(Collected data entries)
□ □ □ □ □ □ □
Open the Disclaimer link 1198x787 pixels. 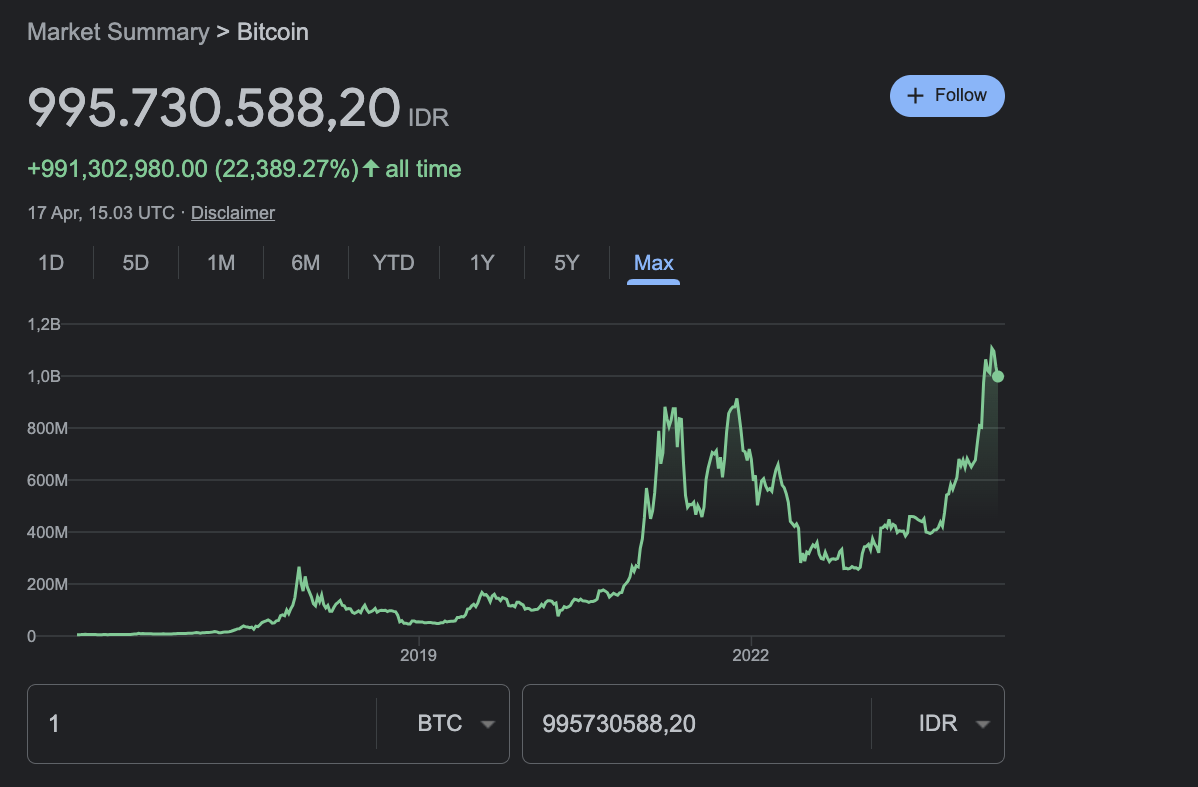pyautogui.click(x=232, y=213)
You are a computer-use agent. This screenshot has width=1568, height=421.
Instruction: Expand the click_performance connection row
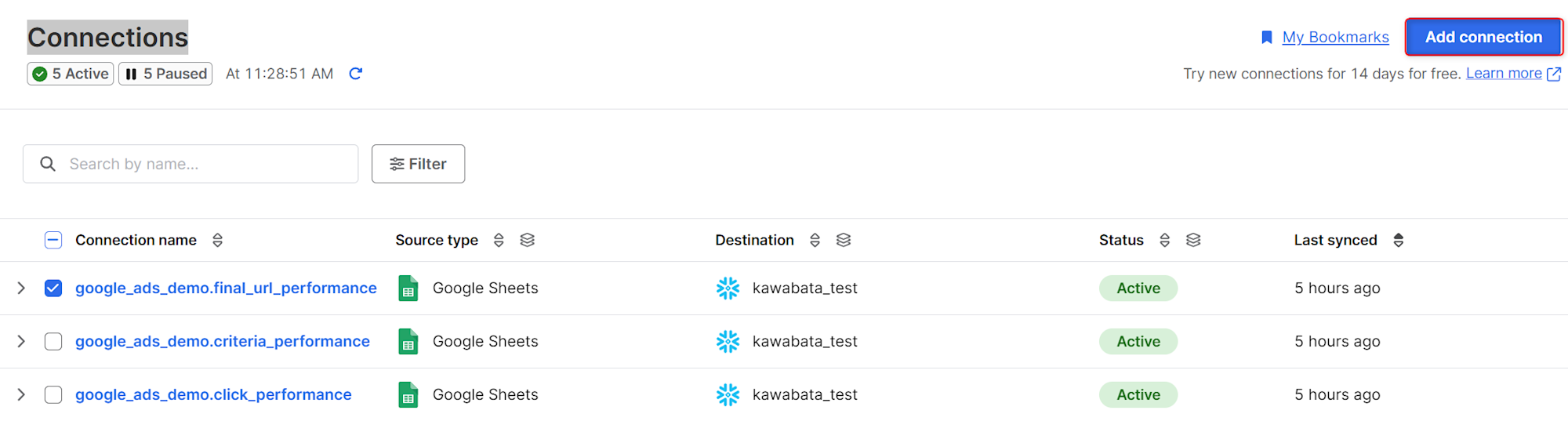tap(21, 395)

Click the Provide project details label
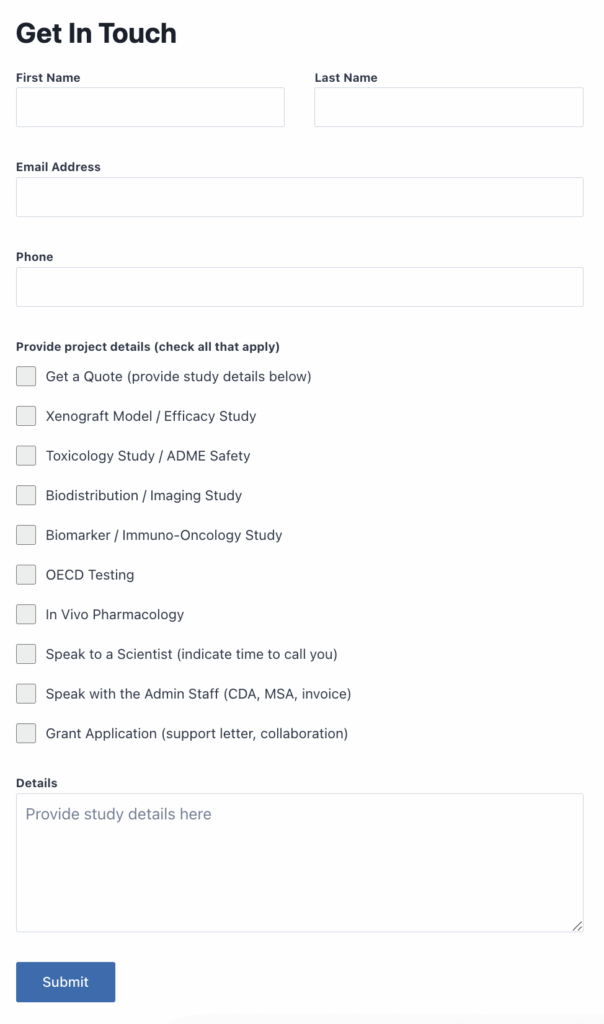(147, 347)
□ □ □ □ □ □ □
REQUIRED WORK:
Copy exactly the lines that run from the line containing "Instruction: Expand the" to the end of the data, keeping both end lines and dropping every picture.

EXPECTED ANSWER:
Instruction: Expand the click_performance connection row
tap(21, 395)

Click the Provide project details label
(147, 347)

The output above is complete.